Rewrite the records from the line holding "精品咖啡豆 (59, 378)" through the line holding "Cookies accepteren (824, 2514)", inclusive, switching every "screenshot" to "image" and leaving everything else unchanged.

Stored rows →
────────────────────────────────────────
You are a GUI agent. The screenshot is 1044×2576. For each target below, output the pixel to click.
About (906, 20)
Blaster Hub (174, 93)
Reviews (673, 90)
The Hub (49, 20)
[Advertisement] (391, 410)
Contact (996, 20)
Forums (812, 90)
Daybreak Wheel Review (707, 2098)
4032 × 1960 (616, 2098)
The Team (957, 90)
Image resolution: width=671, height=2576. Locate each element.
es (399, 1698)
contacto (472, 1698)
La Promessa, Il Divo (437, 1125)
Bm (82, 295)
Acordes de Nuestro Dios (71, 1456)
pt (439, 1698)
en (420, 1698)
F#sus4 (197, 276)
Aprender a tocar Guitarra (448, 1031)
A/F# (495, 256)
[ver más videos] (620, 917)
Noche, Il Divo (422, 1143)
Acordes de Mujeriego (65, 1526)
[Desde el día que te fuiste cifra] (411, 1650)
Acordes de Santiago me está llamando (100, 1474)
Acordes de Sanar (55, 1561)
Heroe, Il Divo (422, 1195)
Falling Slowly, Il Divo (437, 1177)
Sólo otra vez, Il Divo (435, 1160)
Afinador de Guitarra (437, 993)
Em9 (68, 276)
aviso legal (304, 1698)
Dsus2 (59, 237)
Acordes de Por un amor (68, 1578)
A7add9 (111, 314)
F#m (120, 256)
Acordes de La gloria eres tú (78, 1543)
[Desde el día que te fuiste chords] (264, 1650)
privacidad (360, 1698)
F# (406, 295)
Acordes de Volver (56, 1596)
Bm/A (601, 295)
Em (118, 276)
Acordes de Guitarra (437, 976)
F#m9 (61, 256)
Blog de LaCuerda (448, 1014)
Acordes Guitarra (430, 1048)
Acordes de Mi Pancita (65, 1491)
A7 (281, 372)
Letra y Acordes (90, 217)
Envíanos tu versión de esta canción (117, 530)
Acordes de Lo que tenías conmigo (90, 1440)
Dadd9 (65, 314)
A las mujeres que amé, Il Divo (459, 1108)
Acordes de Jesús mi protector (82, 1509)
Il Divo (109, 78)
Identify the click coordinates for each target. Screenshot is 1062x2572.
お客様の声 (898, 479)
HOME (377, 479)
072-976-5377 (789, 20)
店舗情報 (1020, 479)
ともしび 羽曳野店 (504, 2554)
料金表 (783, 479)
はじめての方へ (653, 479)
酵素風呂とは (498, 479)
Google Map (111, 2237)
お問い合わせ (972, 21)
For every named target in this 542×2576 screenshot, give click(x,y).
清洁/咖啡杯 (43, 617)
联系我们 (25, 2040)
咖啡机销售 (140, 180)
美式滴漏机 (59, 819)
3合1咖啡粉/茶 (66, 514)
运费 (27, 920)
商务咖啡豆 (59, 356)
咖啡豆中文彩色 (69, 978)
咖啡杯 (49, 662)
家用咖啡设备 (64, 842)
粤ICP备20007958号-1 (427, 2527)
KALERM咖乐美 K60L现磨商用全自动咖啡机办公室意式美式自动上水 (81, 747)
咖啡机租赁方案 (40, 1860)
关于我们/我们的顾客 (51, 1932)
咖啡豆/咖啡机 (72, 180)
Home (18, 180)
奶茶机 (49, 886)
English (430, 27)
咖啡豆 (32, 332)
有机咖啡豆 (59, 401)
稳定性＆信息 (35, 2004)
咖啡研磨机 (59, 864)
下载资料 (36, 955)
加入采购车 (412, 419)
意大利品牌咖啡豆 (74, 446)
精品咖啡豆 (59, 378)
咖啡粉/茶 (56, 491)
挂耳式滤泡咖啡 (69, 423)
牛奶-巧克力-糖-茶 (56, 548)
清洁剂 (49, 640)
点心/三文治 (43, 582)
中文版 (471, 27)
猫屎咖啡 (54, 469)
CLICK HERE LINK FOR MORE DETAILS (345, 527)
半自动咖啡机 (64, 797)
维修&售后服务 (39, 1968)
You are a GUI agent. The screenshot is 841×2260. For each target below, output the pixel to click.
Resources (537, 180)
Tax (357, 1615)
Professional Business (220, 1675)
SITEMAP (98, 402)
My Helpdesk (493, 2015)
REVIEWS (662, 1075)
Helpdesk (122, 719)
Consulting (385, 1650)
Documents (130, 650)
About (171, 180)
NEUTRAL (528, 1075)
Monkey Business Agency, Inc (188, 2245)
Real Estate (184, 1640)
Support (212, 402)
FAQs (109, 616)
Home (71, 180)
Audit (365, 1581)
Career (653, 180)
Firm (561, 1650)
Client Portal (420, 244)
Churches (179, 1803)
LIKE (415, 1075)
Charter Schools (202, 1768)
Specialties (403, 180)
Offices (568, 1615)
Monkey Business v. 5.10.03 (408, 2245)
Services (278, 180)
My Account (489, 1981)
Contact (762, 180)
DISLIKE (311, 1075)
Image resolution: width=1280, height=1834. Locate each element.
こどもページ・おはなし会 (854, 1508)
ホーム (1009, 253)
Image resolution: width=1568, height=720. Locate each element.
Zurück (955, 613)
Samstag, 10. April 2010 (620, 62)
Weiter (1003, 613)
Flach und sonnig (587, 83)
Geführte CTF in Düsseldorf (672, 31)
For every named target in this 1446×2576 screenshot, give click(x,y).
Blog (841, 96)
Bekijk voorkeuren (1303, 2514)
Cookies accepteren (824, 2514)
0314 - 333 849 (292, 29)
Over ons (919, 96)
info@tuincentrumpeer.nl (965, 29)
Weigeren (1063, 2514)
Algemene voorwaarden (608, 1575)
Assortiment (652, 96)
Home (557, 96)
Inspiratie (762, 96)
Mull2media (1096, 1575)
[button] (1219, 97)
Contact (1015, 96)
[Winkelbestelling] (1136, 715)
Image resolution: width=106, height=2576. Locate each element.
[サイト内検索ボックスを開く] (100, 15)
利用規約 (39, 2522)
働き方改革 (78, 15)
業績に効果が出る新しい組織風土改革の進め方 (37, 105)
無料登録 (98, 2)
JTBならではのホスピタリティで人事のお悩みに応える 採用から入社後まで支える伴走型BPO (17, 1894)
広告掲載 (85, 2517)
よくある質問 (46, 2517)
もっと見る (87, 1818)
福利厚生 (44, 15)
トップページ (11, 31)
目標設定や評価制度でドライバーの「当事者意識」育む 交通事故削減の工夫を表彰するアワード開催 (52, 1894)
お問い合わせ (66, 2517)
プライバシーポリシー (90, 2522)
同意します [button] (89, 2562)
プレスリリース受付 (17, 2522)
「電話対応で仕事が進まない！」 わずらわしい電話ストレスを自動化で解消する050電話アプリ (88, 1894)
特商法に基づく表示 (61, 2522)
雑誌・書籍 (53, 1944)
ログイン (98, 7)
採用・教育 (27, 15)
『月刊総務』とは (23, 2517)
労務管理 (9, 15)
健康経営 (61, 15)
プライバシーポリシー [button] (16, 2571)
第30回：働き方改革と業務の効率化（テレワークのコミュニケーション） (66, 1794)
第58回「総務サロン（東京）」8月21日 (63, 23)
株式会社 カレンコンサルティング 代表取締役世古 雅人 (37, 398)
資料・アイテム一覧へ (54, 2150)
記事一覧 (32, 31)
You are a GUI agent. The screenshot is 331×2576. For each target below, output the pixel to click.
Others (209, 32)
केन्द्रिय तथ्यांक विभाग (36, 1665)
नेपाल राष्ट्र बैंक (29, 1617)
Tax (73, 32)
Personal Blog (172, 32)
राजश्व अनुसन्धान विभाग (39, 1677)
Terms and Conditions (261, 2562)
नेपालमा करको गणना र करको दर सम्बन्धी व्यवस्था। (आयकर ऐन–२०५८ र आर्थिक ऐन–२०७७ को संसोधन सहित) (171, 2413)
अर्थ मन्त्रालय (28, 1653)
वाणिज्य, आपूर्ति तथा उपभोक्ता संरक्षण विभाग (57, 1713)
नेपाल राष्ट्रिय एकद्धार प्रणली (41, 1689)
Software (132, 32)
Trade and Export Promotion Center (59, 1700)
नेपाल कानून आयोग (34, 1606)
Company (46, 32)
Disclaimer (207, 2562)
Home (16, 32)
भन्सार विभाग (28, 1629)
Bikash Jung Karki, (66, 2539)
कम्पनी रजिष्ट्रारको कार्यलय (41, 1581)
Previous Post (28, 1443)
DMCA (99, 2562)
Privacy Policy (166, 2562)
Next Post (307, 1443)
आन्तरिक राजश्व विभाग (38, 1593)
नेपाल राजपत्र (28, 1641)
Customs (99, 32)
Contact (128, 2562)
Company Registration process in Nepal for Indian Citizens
────────────────────────────────────────
Correct output →
精品咖啡豆 (59, 378)
咖啡粉/茶 (56, 491)
挂耳式滤泡咖啡 (69, 423)
牛奶-巧克力-糖-茶 (56, 548)
清洁剂 (49, 640)
点心/三文治 (43, 582)
中文版 (471, 27)
猫屎咖啡 (54, 469)
CLICK HERE LINK FOR MORE DETAILS (345, 527)
半自动咖啡机 (64, 797)
维修&售后服务 (39, 1968)
You are a GUI agent. The image is 841×2260. For each target below, output the pixel to click.
Resources (537, 180)
Tax (357, 1615)
Professional Business (220, 1675)
SITEMAP (98, 402)
My Helpdesk (493, 2015)
REVIEWS (662, 1075)
Helpdesk (122, 719)
Consulting (385, 1650)
Documents (130, 650)
About (171, 180)
NEUTRAL (528, 1075)
Monkey Business Agency, Inc (188, 2245)
Real Estate (184, 1640)
Support (212, 402)
FAQs (109, 616)
Home (71, 180)
Audit (365, 1581)
Career (653, 180)
Firm (561, 1650)
Client Portal (420, 244)
Churches (179, 1803)
LIKE (415, 1075)
Charter Schools (202, 1768)
Specialties (403, 180)
Offices (568, 1615)
Monkey Business v. 5.10.03 (408, 2245)
Services (278, 180)
My Account (489, 1981)
Contact (762, 180)
DISLIKE (311, 1075)
Image resolution: width=1280, height=1834. Locate each element.
こどもページ・おはなし会 (854, 1508)
ホーム (1009, 253)
Image resolution: width=1568, height=720. Locate each element.
Zurück (955, 613)
Samstag, 10. April 2010 (620, 62)
Weiter (1003, 613)
Flach und sonnig (587, 83)
Geführte CTF in Düsseldorf (672, 31)
For every named target in this 1446×2576 image, give click(x,y).
Blog (841, 96)
Bekijk voorkeuren (1303, 2514)
Cookies accepteren (824, 2514)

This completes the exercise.